A Rare Plaster Phrenology Bust Prepared by A.L. Vago (1839-1896) London 1869

SOLD
Origin: English
Period: Mid-Victorian
Provenance: Unknown
Date: c.1869
Height: 6"
Width: 2.5”
Depth: 3.5”

The wonderfully evocative phrenologist bust in plaster, mapping the labeled regions of the human brain, such as 'Intellectual Faculties' and 'Destructive' via a number of printed paper labels applied to the head listing the mental faculties, and coated with applied lacquer, having been damaged and repaired, the reverse stamped "Published by A.L.Vago London 1869' surviving from mid-Victorian period London.

The condition of the bust is as found with some surface chipping to the top surface and areas of thinning to the glaze, in a few areas, please see the photographs for full visual reference. Some of the paper labels are absent. It has obviously been dropped at some stage in its life and pieced back together; though the repair seems a very old one; this aside it remains in-tact and whole.

Ambrose Lewis Vago was born in London. The son of an immigrant Italian figure maker, Vago was born in the holborn district of London and died in Pancras. He also wrote the book Orthodox Phrenology in 1866 and a handbook, Instructions in the art of modeling in clay. Ambrose Lewis worked as a modeller and phrenologist from c.1861 until his death. He published quite a number of texts on phrenology and appears also to have made exhibits. Vago said of the phrenology bust; 'a surgery was considered to be incompletely furnished without such a bust; and a phrenological head was a regular item in the order for an outifit such as applied by medical men by the firm of Messrs. Maw, Son and Thompson, surgical instrument makers of London.' This being dated to 1869 means it is an early example of its type.

Derived from the theories of the idiosyncratic Viennese physician Franz Joseph Gall (1758-1828), phrenology was a faculty psychology, theory of brain and science of character reading, and what nineteenth century phrenologists called "the only true science of mind". Gall made morality approachable and definitive by labeling regions of the human brain, as we see here, which would swell or deflate according to their prominence until adulthood when the cranial bone fused into indelible proof of ones abilities and shortcomings.

Based on his observations, from the late 1700s Gall claimed that the brain contained "inner senses" whose development determined the shape of the brain and ultimately, the shape of the skull. It became especially popular in England, where Gall's supporter Thomas Forster named the new discipline "phrenology" - meaning 'science of the soul'. In the early 1800s, all kinds of people, with little or no medical training, liked to engage in phrenology using (usually plaster) phrenological heads like this one as maps for reading skull shapes.  

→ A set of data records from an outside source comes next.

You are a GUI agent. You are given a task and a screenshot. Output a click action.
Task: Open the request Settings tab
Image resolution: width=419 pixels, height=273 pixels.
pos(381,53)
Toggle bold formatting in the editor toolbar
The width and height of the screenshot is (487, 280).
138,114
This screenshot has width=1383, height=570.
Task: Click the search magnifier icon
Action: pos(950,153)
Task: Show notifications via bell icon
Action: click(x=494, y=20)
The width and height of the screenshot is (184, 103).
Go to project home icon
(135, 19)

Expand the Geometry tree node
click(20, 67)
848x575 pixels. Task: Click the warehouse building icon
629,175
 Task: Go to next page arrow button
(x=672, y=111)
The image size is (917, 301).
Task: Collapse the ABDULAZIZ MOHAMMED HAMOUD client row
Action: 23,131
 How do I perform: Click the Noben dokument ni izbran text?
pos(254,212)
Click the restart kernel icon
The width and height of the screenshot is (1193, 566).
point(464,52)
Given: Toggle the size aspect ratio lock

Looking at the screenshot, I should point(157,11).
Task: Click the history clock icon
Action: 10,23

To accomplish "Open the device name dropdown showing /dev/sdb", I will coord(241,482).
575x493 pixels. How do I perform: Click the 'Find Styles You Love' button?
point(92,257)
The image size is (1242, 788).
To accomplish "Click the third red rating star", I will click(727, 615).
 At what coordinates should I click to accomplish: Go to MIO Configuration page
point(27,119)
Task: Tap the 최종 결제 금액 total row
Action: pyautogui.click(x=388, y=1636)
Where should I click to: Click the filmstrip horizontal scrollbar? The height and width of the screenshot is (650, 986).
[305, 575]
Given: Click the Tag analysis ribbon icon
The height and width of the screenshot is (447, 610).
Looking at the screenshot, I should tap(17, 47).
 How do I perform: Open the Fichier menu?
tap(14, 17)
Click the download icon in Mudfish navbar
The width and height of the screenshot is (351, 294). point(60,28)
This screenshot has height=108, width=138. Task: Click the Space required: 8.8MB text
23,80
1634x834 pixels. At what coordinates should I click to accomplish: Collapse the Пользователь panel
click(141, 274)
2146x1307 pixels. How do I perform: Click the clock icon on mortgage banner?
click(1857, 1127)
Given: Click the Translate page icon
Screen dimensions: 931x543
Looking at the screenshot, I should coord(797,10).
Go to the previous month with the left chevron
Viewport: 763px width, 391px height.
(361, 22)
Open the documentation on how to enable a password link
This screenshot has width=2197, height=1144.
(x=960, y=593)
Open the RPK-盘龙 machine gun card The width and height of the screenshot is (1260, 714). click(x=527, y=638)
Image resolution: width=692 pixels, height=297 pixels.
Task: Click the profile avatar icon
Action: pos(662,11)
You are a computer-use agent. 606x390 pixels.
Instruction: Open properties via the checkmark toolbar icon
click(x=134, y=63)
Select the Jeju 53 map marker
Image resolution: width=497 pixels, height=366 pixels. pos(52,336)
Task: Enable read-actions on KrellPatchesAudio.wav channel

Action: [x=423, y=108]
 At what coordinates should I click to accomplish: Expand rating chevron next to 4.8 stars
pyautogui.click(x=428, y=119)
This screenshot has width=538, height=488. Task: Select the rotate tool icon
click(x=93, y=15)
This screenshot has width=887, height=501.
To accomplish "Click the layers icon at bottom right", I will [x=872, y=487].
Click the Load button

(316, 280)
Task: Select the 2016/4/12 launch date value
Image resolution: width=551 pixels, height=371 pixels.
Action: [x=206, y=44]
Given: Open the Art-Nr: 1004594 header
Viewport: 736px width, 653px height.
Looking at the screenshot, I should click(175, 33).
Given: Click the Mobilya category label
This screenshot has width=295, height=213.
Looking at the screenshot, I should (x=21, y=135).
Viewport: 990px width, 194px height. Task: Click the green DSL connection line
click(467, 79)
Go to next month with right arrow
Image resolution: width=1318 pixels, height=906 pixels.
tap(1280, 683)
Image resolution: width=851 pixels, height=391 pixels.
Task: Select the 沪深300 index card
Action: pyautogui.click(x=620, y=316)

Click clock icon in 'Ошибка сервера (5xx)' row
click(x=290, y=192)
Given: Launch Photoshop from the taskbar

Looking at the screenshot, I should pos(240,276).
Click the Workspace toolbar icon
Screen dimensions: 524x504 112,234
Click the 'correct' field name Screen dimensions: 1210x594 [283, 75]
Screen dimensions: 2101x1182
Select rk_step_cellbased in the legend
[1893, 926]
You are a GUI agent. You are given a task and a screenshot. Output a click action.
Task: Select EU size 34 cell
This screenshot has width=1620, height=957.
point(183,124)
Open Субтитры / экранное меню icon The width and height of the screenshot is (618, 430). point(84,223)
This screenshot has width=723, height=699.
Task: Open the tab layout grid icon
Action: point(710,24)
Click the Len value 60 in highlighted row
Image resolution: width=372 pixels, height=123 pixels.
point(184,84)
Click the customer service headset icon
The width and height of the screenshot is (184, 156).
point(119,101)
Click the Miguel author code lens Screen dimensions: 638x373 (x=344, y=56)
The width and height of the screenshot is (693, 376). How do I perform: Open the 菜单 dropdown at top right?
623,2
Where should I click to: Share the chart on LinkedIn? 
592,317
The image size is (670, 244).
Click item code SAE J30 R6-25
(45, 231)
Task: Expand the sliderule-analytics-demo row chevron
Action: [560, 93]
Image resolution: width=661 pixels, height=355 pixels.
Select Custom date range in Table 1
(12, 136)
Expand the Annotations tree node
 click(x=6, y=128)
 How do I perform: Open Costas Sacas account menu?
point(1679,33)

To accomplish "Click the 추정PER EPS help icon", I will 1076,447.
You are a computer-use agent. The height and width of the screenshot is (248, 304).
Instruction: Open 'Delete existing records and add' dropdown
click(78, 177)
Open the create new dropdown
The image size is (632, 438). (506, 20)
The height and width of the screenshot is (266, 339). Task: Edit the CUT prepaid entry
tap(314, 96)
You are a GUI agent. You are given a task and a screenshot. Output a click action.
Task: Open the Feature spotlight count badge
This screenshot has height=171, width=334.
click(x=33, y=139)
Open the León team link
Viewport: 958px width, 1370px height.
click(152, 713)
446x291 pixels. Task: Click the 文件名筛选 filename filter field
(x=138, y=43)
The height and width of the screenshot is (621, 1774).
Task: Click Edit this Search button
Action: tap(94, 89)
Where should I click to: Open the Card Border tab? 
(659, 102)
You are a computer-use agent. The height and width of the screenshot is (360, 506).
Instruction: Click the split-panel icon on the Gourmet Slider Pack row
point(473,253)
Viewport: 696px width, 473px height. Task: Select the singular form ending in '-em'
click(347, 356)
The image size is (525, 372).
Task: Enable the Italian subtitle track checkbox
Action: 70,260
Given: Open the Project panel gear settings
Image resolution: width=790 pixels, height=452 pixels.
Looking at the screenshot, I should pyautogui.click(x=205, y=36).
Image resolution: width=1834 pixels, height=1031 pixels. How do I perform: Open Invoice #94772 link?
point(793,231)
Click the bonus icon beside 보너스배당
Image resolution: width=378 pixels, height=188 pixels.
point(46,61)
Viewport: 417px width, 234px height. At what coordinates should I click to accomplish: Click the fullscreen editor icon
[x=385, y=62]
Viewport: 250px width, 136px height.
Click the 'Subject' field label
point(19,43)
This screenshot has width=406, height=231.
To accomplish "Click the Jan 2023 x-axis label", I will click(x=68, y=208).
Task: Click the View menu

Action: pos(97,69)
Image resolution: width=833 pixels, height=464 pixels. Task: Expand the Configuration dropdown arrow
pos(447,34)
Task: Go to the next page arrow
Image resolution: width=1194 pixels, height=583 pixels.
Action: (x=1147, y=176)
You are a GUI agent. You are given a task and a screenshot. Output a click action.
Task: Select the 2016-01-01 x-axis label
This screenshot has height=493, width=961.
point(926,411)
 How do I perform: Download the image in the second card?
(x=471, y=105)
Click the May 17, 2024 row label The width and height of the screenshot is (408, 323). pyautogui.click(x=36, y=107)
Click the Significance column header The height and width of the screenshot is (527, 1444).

Early heads are plaster, with ceramic models then becoming the norm and more popular in the late nineteenth to early twentieth centuries as they were less prone to damages and labels rubbing off.  Phrenological heads cast in plaster or ceramic became commonplace adornments in American homes in particular; according to an article in the Boston Christian Examiner in 1834, "Heads of chalk, inscribed with mystic numbers, disfigured every mantelpiece." The latter phrenology movement was largely responsible for the anthropometric (head reading) craze of the latter 19th century and its well-known anthropological and racial concerns.

Albeit in a more parlous state than the ideal, this remains a rare and very decorative piece.